Illustration by João Fazenda

Early in last week’s Democratic Presidential debate, in Las Vegas, just before it began to seem as if Michael Bloomberg’s cutman might rush onto the stage during a commercial break, carrying a spit bucket and an ice pack, the former mayor of New York made an observation about the candidates. “If we took off this panel everybody that was wrong on criminal justice sometime in their careers,” he said, “there’d be nobody else up here.”

He was almost right. A crude way of summarizing the remaining viable contenders in the Democratic field is to note that voters have a choice of: a former mayor who championed stop-and-frisk practices that targeted African-American and Latino men; another former mayor, who fired a black police chief after he recorded phone calls in which senior white officers made racist comments; a former prosecutor who may have helped send a wrongfully accused black teen-ager to prison; a former Vice-President who co-wrote the 1994 crime bill; a democratic socialist who voted for and defended that bill; or Senator Elizabeth Warren, who has held office only since 2013, and has no comparable stain on her record. Individual politicians often face liabilities with particular segments of the electorate. It’s unusual, though, for so many in one field to be susceptible on such a similar theme; a now entirely white Democratic slate is being asked to explain past positions on criminal-justice issues, and, specifically, the effects of those positions on people of color.

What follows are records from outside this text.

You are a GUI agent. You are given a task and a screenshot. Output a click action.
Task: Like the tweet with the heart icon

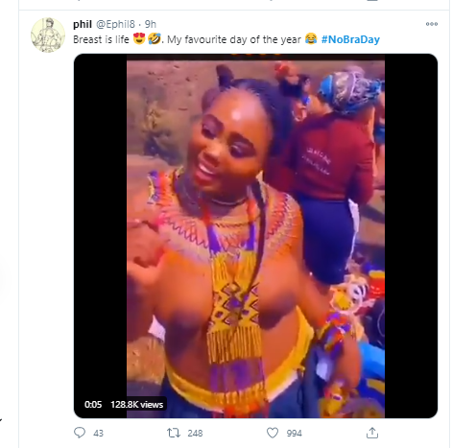click(x=273, y=433)

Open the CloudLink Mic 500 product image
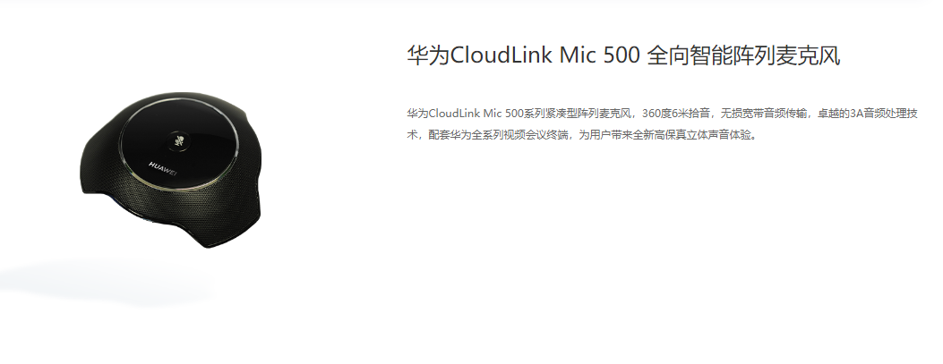(x=172, y=170)
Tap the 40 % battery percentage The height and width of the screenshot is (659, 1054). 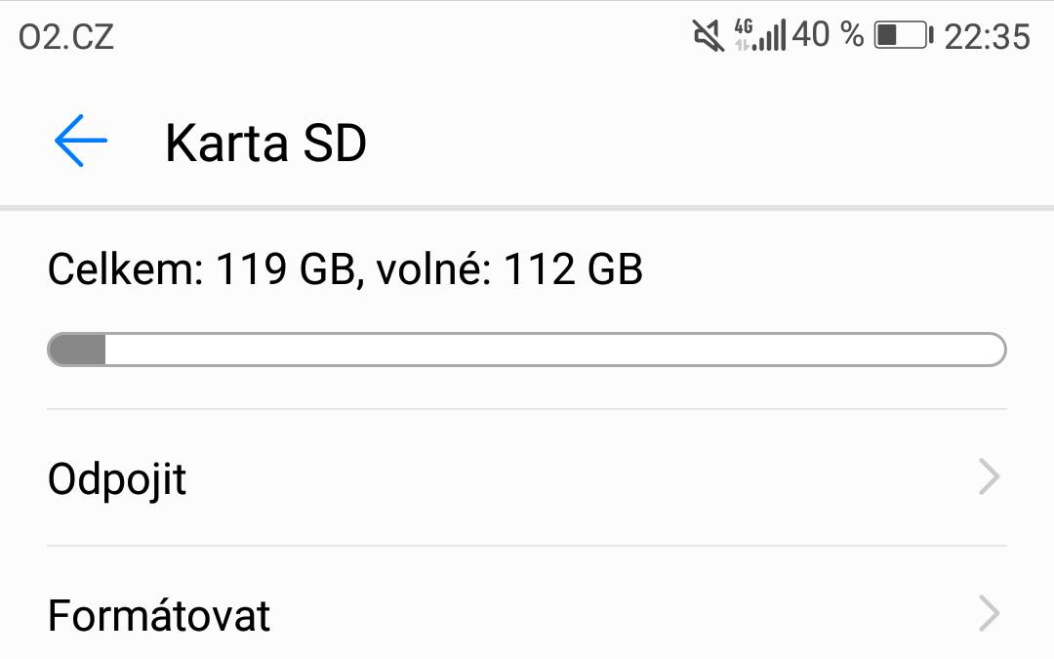tap(828, 34)
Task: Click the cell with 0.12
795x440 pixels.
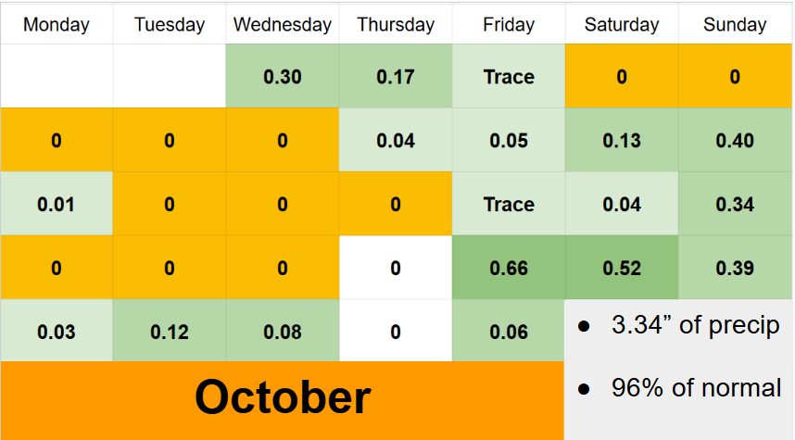Action: tap(169, 332)
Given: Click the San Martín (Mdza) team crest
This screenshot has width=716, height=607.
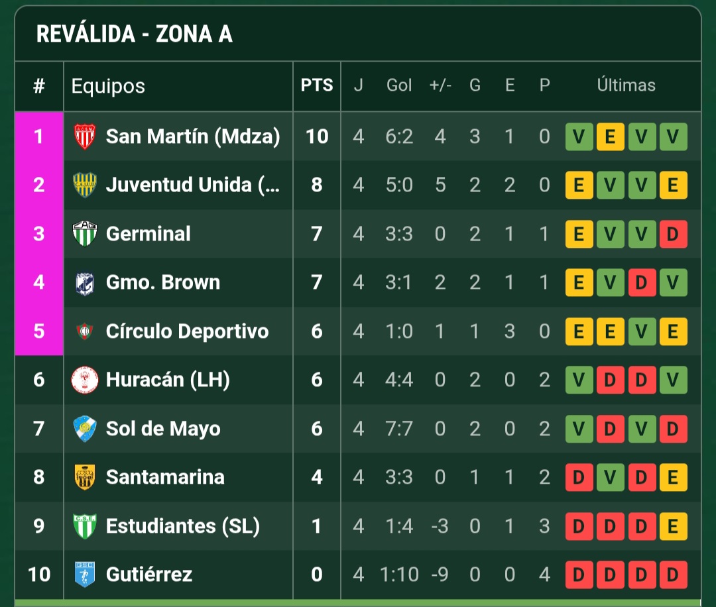Looking at the screenshot, I should point(84,137).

How did the Democrats end up here? Part of the problem dates to the 1994 crime bill, which Joe Biden spearheaded, as the chairman of the Senate Judiciary Committee, and President Bill Clinton signed into law. The bill was a response to alarming rates of violent crime—and to Republicans’ accusations that Democrats were soft on the issue. It included an assault-weapons ban and the Violence Against Women Act, but it also imposed harsh federal sentences and mandatory “three strikes” rules. Even so, no one in the Democratic leadership then could have predicted that criminal-justice reform would factor quite as it has in current politics. Hillary Clinton held public office from 2001 to 2013, but it wasn’t until 2016 that she was called out for a remark she had made in 1996, about “superpredators,” saying that “we have to bring them to heel.” Before this election, Biden was rarely challenged on his role in the crime bill. The problem isn’t just the bill but the cultural devastation of mass incarceration that it seemed to engender, and that cloud has hung over the Party, creating vulnerabilities even for younger, more progressive, and nonwhite Democrats. Senator Kamala Harris’s 2020 campaign was hounded by concerns regarding her years as a prosecutor, and Senator Cory Booker dropped out before questions were widely raised about oversight of the Newark Police Department during his tenure as mayor.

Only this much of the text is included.